Selection:
::::
Databases 33 min read

Boost PostgreSQL Performance: Essential DBA Tricks Every Developer Should Know

This article presents a collection of practical PostgreSQL DBA techniques—including selective updates, bulk‑load optimizations, CTE‑based deduplication, partial and BRIN indexes, correlation tuning, and transactional DDL tricks—to help developers reduce database bottlenecks, improve query speed, and avoid common performance pitfalls.

DevOps Coach

Aug 1, 2020

Boost PostgreSQL Performance: Essential DBA Tricks Every Developer Should Know

Introduction

DBAs are often a bottleneck in development pipelines; DevOps promotes cross‑role learning to mitigate this. The article, originally from hakibenita.com, shares practical DBA techniques for application developers to reduce reliance on expert DBAs and accelerate delivery.

Infrastructure vs. Application DBA

An infrastructure DBA provisions databases, handles backups and replication, and occasionally tweaks instance settings. An application DBA receives a clean database, designs schemas, creates indexes, writes ETL scripts, and maintains stored procedures, typically working as part of a development team.
::::
Supplied information:
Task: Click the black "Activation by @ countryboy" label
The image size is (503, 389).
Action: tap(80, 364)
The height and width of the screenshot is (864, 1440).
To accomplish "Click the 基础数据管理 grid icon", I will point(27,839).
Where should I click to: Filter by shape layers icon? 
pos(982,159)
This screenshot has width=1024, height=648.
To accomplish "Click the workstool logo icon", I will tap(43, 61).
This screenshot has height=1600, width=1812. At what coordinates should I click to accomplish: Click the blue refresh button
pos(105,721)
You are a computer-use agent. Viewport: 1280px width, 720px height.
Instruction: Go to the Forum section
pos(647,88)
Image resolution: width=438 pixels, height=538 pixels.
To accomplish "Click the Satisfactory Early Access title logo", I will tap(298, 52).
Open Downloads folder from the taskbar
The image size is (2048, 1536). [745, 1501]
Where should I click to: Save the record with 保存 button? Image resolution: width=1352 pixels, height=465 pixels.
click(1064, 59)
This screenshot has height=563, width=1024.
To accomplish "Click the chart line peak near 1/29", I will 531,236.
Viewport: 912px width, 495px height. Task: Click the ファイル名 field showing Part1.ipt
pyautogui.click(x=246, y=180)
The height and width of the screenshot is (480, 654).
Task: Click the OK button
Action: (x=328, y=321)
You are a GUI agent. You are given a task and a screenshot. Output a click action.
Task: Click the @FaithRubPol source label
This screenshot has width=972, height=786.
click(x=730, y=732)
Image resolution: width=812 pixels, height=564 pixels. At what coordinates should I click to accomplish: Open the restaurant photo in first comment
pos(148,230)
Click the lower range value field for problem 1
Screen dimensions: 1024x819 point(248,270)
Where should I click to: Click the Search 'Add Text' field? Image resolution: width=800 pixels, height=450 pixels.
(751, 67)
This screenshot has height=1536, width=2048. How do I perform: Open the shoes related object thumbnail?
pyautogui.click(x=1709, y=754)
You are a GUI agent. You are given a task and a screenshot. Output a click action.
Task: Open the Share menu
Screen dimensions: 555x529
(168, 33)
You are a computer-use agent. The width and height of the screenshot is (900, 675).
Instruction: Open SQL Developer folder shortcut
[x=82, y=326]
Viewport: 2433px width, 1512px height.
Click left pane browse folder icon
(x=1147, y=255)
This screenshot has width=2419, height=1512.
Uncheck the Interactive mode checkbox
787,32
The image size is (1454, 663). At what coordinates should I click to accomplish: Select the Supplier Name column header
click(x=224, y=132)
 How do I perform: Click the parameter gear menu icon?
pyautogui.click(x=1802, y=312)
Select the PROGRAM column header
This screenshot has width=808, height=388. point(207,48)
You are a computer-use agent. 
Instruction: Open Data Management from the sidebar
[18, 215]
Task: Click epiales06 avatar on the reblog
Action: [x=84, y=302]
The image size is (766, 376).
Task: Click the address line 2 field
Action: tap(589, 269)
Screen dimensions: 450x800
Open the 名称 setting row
::::
Aim: Reproduce the PostgreSQL article word for word, from its first line to its last.

Full output:
Databases 33 min read

Boost PostgreSQL Performance: Essential DBA Tricks Every Developer Should Know

This article presents a collection of practical PostgreSQL DBA techniques—including selective updates, bulk‑load optimizations, CTE‑based deduplication, partial and BRIN indexes, correlation tuning, and transactional DDL tricks—to help developers reduce database bottlenecks, improve query speed, and avoid common performance pitfalls.

DevOps Coach

Aug 1, 2020

Boost PostgreSQL Performance: Essential DBA Tricks Every Developer Should Know

Introduction

DBAs are often a bottleneck in development pipelines; DevOps promotes cross‑role learning to mitigate this. The article, originally from hakibenita.com, shares practical DBA techniques for application developers to reduce reliance on expert DBAs and accelerate delivery.

Infrastructure vs. Application DBA

An infrastructure DBA provisions databases, handles backups and replication, and occasionally tweaks instance settings. An application DBA receives a clean database, designs schemas, creates indexes, writes ETL scripts, and maintains stored procedures, typically working as part of a development team.